Skip to main content
. 2019 Aug 29;218(10):3372–3396. doi: 10.1083/jcb.201812157

Figure 9.

Figure 9.

Polarity signaling molecules are mislocalized in ZO-1/ZO-2 dKO cells. (A–C) Par-3 (A), aPKC (B), and Pals1 (C) were localized to apical junctions in MDCK II cells. (D–F) Par-3 (D) and aPKC (E) were diffuse and fragmented in ZO-1/ZO-2 dKO cells. Pals1 (F) localization was fragmented to a smaller extent in ZO-1/ZO-2 dKO cells. (G–I) Apical junction localization of Par-3 (G), aPKC (H), and Pals1 (I) was restored by expression of ZO-1–GFP in ZO-1/ZO-2 dKO cells. (J–L) Par-3 (J), aPKC (K), and Pals1 (L) were able to localize to apical junctions in claudin quinKO cells.

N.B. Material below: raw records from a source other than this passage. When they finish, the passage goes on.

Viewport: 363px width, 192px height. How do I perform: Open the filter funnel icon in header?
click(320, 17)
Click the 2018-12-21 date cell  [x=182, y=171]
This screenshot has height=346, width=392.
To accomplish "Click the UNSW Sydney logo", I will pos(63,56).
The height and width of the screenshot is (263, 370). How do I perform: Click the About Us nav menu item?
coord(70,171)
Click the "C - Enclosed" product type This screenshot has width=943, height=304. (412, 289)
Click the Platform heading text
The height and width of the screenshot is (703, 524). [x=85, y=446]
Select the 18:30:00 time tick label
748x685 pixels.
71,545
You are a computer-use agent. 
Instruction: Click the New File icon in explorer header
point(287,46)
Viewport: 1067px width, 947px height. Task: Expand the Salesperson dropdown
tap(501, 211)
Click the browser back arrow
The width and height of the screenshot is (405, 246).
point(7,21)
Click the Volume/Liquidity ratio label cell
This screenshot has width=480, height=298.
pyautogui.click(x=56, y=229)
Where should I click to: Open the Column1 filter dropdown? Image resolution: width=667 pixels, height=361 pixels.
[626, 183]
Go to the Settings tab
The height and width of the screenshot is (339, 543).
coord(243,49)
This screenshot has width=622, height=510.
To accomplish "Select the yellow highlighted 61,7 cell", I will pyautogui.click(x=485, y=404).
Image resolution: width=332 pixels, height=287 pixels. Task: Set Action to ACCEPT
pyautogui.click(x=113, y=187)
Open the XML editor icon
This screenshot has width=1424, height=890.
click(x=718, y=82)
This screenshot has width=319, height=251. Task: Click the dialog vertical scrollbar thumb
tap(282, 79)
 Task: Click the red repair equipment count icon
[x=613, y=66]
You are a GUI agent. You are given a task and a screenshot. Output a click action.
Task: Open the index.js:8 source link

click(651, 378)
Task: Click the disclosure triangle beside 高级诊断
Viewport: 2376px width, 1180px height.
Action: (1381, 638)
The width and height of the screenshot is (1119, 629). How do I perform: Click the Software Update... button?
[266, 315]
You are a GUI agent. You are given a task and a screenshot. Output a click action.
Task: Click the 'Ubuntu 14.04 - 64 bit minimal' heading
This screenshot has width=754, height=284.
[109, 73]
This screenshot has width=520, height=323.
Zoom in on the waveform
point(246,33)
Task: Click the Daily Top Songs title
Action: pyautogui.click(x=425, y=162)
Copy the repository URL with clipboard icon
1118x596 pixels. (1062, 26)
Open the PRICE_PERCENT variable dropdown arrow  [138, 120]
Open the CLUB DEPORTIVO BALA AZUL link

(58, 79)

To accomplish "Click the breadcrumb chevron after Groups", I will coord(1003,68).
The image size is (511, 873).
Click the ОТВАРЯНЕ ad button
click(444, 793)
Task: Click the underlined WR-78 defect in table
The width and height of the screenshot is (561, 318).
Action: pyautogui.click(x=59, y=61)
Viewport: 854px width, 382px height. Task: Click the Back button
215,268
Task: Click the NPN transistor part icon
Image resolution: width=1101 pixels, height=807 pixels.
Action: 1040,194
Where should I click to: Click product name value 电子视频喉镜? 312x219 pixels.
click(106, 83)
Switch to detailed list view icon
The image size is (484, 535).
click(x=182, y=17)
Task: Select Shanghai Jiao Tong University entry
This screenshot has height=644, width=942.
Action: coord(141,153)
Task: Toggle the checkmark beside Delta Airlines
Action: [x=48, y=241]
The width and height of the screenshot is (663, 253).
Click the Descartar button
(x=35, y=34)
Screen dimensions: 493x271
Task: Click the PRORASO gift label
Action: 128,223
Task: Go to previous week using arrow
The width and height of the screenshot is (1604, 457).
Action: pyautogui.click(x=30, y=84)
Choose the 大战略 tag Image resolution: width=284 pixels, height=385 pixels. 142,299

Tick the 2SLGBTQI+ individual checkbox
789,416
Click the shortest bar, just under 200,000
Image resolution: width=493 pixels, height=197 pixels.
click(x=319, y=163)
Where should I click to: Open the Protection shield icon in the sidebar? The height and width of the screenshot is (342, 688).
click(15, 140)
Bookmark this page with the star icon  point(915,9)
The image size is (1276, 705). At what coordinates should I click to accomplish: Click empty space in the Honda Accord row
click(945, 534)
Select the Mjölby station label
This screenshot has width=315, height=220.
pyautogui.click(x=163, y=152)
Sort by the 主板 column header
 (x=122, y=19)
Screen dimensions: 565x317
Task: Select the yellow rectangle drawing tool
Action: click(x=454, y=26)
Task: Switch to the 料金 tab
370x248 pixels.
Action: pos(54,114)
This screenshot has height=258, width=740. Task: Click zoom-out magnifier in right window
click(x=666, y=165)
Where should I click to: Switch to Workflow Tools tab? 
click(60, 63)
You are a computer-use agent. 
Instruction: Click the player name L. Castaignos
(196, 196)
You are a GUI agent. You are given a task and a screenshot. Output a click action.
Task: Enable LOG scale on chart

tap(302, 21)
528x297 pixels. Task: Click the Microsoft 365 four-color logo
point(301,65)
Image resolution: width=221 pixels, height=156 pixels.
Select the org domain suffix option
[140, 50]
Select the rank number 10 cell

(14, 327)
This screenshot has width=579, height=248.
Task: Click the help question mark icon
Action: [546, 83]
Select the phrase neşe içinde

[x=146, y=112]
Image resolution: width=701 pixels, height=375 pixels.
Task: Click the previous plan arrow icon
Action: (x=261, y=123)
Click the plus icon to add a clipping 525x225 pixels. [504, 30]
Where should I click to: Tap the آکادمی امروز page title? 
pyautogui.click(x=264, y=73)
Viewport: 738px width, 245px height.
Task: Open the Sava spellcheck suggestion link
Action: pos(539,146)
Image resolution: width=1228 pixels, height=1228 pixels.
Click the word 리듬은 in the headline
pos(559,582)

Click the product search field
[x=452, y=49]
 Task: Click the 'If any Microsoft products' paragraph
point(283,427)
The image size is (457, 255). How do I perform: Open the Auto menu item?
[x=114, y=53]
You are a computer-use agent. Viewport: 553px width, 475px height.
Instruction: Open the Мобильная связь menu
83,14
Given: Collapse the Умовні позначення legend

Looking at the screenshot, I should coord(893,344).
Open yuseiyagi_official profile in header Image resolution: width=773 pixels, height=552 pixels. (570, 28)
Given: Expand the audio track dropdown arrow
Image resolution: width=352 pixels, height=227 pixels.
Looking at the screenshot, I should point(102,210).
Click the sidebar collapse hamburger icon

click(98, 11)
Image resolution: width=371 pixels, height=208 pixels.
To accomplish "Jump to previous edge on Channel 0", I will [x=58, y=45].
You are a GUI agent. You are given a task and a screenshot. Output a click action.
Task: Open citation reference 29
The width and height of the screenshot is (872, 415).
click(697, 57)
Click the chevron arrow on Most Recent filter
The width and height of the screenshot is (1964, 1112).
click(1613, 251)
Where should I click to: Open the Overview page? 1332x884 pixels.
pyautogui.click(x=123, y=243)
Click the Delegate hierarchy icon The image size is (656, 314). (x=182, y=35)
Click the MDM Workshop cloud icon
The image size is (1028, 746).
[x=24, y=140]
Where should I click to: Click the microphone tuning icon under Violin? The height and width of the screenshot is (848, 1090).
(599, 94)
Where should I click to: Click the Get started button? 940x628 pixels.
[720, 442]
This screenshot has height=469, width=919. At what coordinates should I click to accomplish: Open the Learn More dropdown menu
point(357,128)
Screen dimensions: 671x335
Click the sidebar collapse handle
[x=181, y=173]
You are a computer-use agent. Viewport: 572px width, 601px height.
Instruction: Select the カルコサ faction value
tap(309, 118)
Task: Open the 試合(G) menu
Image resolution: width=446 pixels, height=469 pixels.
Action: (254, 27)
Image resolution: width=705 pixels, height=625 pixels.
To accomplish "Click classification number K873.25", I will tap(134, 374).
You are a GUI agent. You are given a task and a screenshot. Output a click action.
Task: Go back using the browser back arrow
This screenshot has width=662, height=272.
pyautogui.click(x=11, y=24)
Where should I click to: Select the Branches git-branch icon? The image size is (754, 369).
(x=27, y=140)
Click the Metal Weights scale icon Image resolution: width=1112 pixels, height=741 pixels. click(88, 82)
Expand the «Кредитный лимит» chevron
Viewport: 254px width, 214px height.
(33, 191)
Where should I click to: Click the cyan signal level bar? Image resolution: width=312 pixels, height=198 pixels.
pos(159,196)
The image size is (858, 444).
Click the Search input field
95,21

Apical confocal sections are shown for Pals1, and the intracellular signals are nonspecific staining. (M and N) Willin-GFP overexpression promoted apical junction localization of aPKC in ZO-1/ZO-2 dKO cells. (M) aPKC localization was diffuse and fragmented in ZO-1/ZO-2 dKO cells. (N) Willin-GFP overexpression promoted apical junction localization of aPKC. GFP (M and N); aPKC (M′ and N′). (O) Willin-GFP overexpression did not restore the polarized localization of ezrin and Na-K ATPase α1 subunit in ZO-1/ZO-2 dKO cells. (P and Q) Quantitation of polarization index of ezrin (P) and Na-K ATPase α1 subunit (Q). Graphs represent mean ± SD (n = 10 each). ***, P < 0.0005, compared by t test. (R–T) Localization of apical marker gp135 (green) and basolateral marker Scribble (magenta) in MDCK II cells (R), ZO-1/ZO-2 dKO cells (S), and ZO-1/ZO-2 dKO + Willin-GFP cells (T) embedded in collagen I gels and cultured for 5–7 d. Willin-GFP expression did not rescue the lumen phenotype. (U) Quantitation of cyst phenotypes (n = 368 for MDCK II, n = 536 for ZO-1/ZO-2 dKO, n = 1,061 for ZO-1/ZO-2 dKO + Willin-GFP). Data for ZO-1/ZO-2 dKO are identical to Fig. 7 E. Scale bars: 20 µm (A–L and O); 10 µm (M, N, and R–T).